The development of battery electric vehicles (BEVs) is accelerating due to their environmental advantages over gasoline and diesel-powered vehicles, including a decrease in air pollution and an increase in energy efficiency. The deployment of charging infrastructure will need to increase to keep pace with demand, especially for large commercial vehicles for which few public chargers currently exist. In this paper, a new flexible framework is proposed for optimizing the placement of charging stations for BEVs, within which different physical models and optimization techniques may be used. Furthermore, a set of metrics is suggested to help enforce complex constraints and facilitate direct comparison between different optimization techniques. Unlike many existing charger placement techniques, the proposed method directly considers the historical driving patterns on a vehicle-by-vehicle basis, using transparent models to assess impacts of candidate charger placements, thus improving the explainability of the results. In the developed framework, modeled BEVs are first generated along the road network to mimic historical traffic data and are simulated traveling along a given route according to a simplified vehicle model. During the simulation, the charger placement problem is initially relaxed to allow vehicles to charge at any node along the road network, and vehicle states are tracked to assess areas of high charging demand. Charging stations are then placed based on the results of the relaxed simulation, and suggested placements are evaluated via road network simulation with fixed charger locations. This proposed framework is applied to a sample problem of placing charging stations along five major highway corridors for Class 8 over-the-road electric trucks. A novel mixed integer programming (MIP) formulation is proposed to optimize charger placements based upon the expected charging demand. Constraints were imposed on the final placement results to limit expected wait times at each station and ensure a minimum threshold of trucking routes are viable for BEVs.
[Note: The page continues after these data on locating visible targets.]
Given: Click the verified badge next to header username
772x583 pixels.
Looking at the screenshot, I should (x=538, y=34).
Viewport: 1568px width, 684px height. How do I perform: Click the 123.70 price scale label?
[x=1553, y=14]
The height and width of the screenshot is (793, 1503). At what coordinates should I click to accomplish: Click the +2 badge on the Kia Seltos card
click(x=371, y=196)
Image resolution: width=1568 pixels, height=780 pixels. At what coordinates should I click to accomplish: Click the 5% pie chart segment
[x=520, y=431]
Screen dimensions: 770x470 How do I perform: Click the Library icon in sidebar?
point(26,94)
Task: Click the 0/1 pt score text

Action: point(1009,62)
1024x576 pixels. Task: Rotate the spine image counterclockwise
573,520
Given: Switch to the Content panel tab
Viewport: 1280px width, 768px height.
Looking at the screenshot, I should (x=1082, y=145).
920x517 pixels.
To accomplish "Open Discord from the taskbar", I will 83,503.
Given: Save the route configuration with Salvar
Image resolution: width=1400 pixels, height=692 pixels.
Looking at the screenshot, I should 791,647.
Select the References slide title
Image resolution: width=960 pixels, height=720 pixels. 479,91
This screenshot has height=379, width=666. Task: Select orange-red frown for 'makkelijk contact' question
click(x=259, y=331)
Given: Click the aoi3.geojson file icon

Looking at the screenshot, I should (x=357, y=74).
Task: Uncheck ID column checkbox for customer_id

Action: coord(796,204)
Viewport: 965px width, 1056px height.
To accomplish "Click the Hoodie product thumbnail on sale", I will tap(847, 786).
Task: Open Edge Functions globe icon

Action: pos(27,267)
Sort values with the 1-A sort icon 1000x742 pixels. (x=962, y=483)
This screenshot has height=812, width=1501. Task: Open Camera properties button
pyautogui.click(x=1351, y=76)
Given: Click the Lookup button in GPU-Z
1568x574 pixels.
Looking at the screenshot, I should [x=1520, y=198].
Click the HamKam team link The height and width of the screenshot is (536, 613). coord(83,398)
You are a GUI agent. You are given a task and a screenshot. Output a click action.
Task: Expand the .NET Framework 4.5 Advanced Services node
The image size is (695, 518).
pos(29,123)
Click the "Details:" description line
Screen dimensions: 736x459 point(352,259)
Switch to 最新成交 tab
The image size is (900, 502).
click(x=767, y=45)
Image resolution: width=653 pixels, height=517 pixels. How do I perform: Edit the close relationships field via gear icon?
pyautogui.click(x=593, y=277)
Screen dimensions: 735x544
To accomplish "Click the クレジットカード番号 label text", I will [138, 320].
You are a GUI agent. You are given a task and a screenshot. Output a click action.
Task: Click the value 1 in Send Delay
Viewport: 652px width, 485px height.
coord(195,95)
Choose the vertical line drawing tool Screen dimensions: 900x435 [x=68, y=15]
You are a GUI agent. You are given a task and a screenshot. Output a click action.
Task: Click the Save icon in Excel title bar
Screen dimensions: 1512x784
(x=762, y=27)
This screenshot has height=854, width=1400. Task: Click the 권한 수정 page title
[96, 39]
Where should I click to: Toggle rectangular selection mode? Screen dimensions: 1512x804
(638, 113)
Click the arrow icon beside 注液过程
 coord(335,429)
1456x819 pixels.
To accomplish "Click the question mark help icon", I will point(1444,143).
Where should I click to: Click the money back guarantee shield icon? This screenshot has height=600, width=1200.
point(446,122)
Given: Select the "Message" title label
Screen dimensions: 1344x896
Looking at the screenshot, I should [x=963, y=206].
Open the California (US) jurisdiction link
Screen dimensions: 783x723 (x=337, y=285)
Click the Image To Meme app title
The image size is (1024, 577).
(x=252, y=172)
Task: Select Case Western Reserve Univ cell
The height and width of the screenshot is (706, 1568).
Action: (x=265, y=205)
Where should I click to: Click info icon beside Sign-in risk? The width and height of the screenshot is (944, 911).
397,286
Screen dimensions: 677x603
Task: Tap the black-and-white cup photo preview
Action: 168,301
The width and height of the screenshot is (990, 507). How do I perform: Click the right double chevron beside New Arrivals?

The results demonstrate the flexibility and potential effectiveness of the developed model-based framework for scalable charger station deployment.
基于模型的电动汽车充电站配置优化框架
电池电动汽车(bev)的发展正在加速,因为它们比汽油和柴油动力汽车具有环境优势,包括减少空气污染和提高能源效率。充电基础设施的部署将需要增加,以跟上需求的步伐,特别是对于目前几乎没有公共充电器的大型商用车。本文提出了一种新的灵活框架来优化电动汽车充电站的布局,其中可以使用不同的物理模型和优化技术。此外,建议使用一组度量来帮助执行复杂的约束,并促进不同优化技术之间的直接比较。与许多现有的充电器放置技术不同,该方法直接考虑每辆车的历史驾驶模式,使用透明模型来评估候选充电器放置的影响,从而提高了结果的可解释性。在开发的框架中,首先沿着道路网络生成建模的纯电动汽车,以模拟历史交通数据,并根据简化的车辆模型沿给定路线模拟行驶。在仿真过程中,首先放宽了充电器放置问题,允许车辆在路网的任意节点充电,并跟踪车辆状态以评估高充电需求区域。然后根据放松模拟的结果放置充电站,并通过具有固定充电器位置的路网模拟评估建议的放置位置。该框架被应用于在5条主要公路走廊为8级越野电动卡车设置充电站的示例问题。提出了一种基于期望充电需求的混合整数规划(MIP)优化充电器位置的方法。对最终安置结果施加了约束,以限制每个站点的预期等待时间,并确保电动汽车的运输路线的最小阈值。结果表明,所开发的基于模型的可扩展充电站部署框架具有灵活性和潜在有效性。
本文章由计算机程序翻译,如有差异,请以英文原文为准。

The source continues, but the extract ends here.